__TASK REQUIREMENTS__.
Convert all of the data below into a numbered list with one item per line, leaving out any blank lines.

__STORED DATA__.

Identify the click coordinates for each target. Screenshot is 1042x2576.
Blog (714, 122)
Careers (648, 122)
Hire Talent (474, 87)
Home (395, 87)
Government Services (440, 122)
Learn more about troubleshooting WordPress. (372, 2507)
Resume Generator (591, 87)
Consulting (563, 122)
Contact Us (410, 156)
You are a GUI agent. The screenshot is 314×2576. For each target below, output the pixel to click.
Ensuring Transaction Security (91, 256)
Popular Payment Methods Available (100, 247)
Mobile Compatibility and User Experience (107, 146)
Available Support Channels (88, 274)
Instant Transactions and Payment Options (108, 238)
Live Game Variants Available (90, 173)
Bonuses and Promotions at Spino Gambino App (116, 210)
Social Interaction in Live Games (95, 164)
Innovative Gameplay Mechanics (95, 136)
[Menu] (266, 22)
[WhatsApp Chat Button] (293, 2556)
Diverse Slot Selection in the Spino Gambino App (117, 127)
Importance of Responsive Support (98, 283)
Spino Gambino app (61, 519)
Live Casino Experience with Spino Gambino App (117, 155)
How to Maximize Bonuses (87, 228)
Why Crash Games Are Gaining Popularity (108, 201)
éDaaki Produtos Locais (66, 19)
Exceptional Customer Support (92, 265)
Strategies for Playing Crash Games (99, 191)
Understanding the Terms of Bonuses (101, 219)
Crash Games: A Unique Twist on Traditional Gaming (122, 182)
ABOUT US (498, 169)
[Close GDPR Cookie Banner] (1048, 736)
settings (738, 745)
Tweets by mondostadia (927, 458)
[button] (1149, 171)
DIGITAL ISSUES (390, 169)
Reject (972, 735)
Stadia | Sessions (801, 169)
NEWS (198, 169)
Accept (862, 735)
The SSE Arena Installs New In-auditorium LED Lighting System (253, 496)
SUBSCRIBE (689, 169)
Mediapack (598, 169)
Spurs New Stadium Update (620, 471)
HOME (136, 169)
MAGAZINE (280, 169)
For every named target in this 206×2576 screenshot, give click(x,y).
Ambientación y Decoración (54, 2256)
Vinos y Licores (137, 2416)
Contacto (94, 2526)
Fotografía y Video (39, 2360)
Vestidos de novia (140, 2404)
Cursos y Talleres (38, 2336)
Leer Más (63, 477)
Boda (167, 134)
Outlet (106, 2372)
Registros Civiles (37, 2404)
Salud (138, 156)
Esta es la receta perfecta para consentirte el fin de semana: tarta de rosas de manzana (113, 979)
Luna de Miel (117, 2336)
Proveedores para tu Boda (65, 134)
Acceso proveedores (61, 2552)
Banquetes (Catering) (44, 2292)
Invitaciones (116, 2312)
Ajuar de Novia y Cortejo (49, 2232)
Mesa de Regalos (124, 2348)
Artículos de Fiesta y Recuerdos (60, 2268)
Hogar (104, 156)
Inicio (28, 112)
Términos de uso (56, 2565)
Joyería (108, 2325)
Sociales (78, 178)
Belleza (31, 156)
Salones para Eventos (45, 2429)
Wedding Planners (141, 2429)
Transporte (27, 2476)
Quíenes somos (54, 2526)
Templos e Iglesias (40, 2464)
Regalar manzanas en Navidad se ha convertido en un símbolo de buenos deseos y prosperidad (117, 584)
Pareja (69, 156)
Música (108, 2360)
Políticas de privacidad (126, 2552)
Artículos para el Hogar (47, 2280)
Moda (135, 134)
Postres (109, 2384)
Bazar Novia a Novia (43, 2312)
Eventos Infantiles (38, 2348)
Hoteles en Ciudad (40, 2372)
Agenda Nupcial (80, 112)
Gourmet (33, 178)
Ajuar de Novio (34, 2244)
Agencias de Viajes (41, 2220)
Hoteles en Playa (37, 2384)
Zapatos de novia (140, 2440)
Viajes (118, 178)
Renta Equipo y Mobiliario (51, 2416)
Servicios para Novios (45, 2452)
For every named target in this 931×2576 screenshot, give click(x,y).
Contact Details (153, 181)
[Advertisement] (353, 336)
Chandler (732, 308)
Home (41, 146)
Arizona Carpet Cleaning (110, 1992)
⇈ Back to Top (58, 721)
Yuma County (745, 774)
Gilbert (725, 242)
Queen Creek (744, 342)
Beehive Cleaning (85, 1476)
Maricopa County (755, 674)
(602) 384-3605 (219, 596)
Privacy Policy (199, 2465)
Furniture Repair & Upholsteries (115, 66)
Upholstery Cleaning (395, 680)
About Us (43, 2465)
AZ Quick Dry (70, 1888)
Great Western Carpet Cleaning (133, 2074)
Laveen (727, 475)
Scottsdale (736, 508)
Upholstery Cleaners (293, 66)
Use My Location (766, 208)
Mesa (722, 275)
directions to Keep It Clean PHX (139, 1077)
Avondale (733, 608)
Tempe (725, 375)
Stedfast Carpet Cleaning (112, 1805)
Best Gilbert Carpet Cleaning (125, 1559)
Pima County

__ANSWER__.
1. Identify the click coordinates for each target. Screenshot is 1042x2576.
2. Blog (714, 122)
3. Careers (648, 122)
4. Hire Talent (474, 87)
5. Home (395, 87)
6. Government Services (440, 122)
7. Learn more about troubleshooting WordPress. (372, 2507)
8. Resume Generator (591, 87)
9. Consulting (563, 122)
10. Contact Us (410, 156)
11. You are a GUI agent. The screenshot is 314×2576. For each target below, output the pixel to click.
12. Ensuring Transaction Security (91, 256)
13. Popular Payment Methods Available (100, 247)
14. Mobile Compatibility and User Experience (107, 146)
15. Available Support Channels (88, 274)
16. Instant Transactions and Payment Options (108, 238)
17. Live Game Variants Available (90, 173)
18. Bonuses and Promotions at Spino Gambino App (116, 210)
19. Social Interaction in Live Games (95, 164)
20. Innovative Gameplay Mechanics (95, 136)
21. [Menu] (266, 22)
22. [WhatsApp Chat Button] (293, 2556)
23. Diverse Slot Selection in the Spino Gambino App (117, 127)
24. Importance of Responsive Support (98, 283)
25. Spino Gambino app (61, 519)
26. Live Casino Experience with Spino Gambino App (117, 155)
27. How to Maximize Bonuses (87, 228)
28. Why Crash Games Are Gaining Popularity (108, 201)
29. éDaaki Produtos Locais (66, 19)
30. Exceptional Customer Support (92, 265)
31. Strategies for Playing Crash Games (99, 191)
32. Understanding the Terms of Bonuses (101, 219)
33. Crash Games: A Unique Twist on Traditional Gaming (122, 182)
34. ABOUT US (498, 169)
35. [Close GDPR Cookie Banner] (1048, 736)
36. settings (738, 745)
37. Tweets by mondostadia (927, 458)
38. [button] (1149, 171)
39. DIGITAL ISSUES (390, 169)
40. Reject (972, 735)
41. Stadia | Sessions (801, 169)
42. NEWS (198, 169)
43. Accept (862, 735)
44. The SSE Arena Installs New In-auditorium LED Lighting System (253, 496)
45. SUBSCRIBE (689, 169)
46. Mediapack (598, 169)
47. Spurs New Stadium Update (620, 471)
48. HOME (136, 169)
49. MAGAZINE (280, 169)
50. For every named target in this 206×2576 screenshot, give click(x,y).
51. Ambientación y Decoración (54, 2256)
52. Vinos y Licores (137, 2416)
53. Contacto (94, 2526)
54. Fotografía y Video (39, 2360)
55. Vestidos de novia (140, 2404)
56. Cursos y Talleres (38, 2336)
57. Leer Más (63, 477)
58. Boda (167, 134)
59. Outlet (106, 2372)
60. Registros Civiles (37, 2404)
61. Salud (138, 156)
62. Esta es la receta perfecta para consentirte el fin de semana: tarta de rosas de manzana (113, 979)
63. Luna de Miel (117, 2336)
64. Proveedores para tu Boda (65, 134)
65. Acceso proveedores (61, 2552)
66. Banquetes (Catering) (44, 2292)
67. Invitaciones (116, 2312)
68. Ajuar de Novia y Cortejo (49, 2232)
69. Mesa de Regalos (124, 2348)
70. Artículos de Fiesta y Recuerdos (60, 2268)
71. Hogar (104, 156)
72. Inicio (28, 112)
73. Términos de uso (56, 2565)
74. Joyería (108, 2325)
75. Sociales (78, 178)
76. Belleza (31, 156)
77. Salones para Eventos (45, 2429)
78. Wedding Planners (141, 2429)
79. Transporte (27, 2476)
80. Quíenes somos (54, 2526)
81. Templos e Iglesias (40, 2464)
82. Regalar manzanas en Navidad se ha convertido en un símbolo de buenos deseos y prosperidad (117, 584)
83. Pareja (69, 156)
84. Música (108, 2360)
85. Políticas de privacidad (126, 2552)
86. Artículos para el Hogar (47, 2280)
87. Moda (135, 134)
88. Postres (109, 2384)
89. Bazar Novia a Novia (43, 2312)
90. Eventos Infantiles (38, 2348)
91. Hoteles en Ciudad (40, 2372)
92. Agenda Nupcial (80, 112)
93. Gourmet (33, 178)
94. Ajuar de Novio (34, 2244)
95. Agencias de Viajes (41, 2220)
96. Hoteles en Playa (37, 2384)
97. Zapatos de novia (140, 2440)
98. Viajes (118, 178)
99. Renta Equipo y Mobiliario (51, 2416)
100. Servicios para Novios (45, 2452)
101. For every named target in this 931×2576 screenshot, give click(x,y).
102. Contact Details (153, 181)
103. [Advertisement] (353, 336)
104. Chandler (732, 308)
105. Home (41, 146)
106. Arizona Carpet Cleaning (110, 1992)
107. ⇈ Back to Top (58, 721)
108. Yuma County (745, 774)
109. Gilbert (725, 242)
110. Queen Creek (744, 342)
111. Beehive Cleaning (85, 1476)
112. Maricopa County (755, 674)
113. (602) 384-3605 (219, 596)
114. Privacy Policy (199, 2465)
115. Furniture Repair & Upholsteries (115, 66)
116. Upholstery Cleaning (395, 680)
117. About Us (43, 2465)
118. AZ Quick Dry (70, 1888)
119. Great Western Carpet Cleaning (133, 2074)
120. Laveen (727, 475)
121. Scottsdale (736, 508)
122. Upholstery Cleaners (293, 66)
123. Use My Location (766, 208)
124. Mesa (722, 275)
125. directions to Keep It Clean PHX (139, 1077)
126. Avondale (733, 608)
127. Tempe (725, 375)
128. Stedfast Carpet Cleaning (112, 1805)
129. Best Gilbert Carpet Cleaning (125, 1559)
130. Pima County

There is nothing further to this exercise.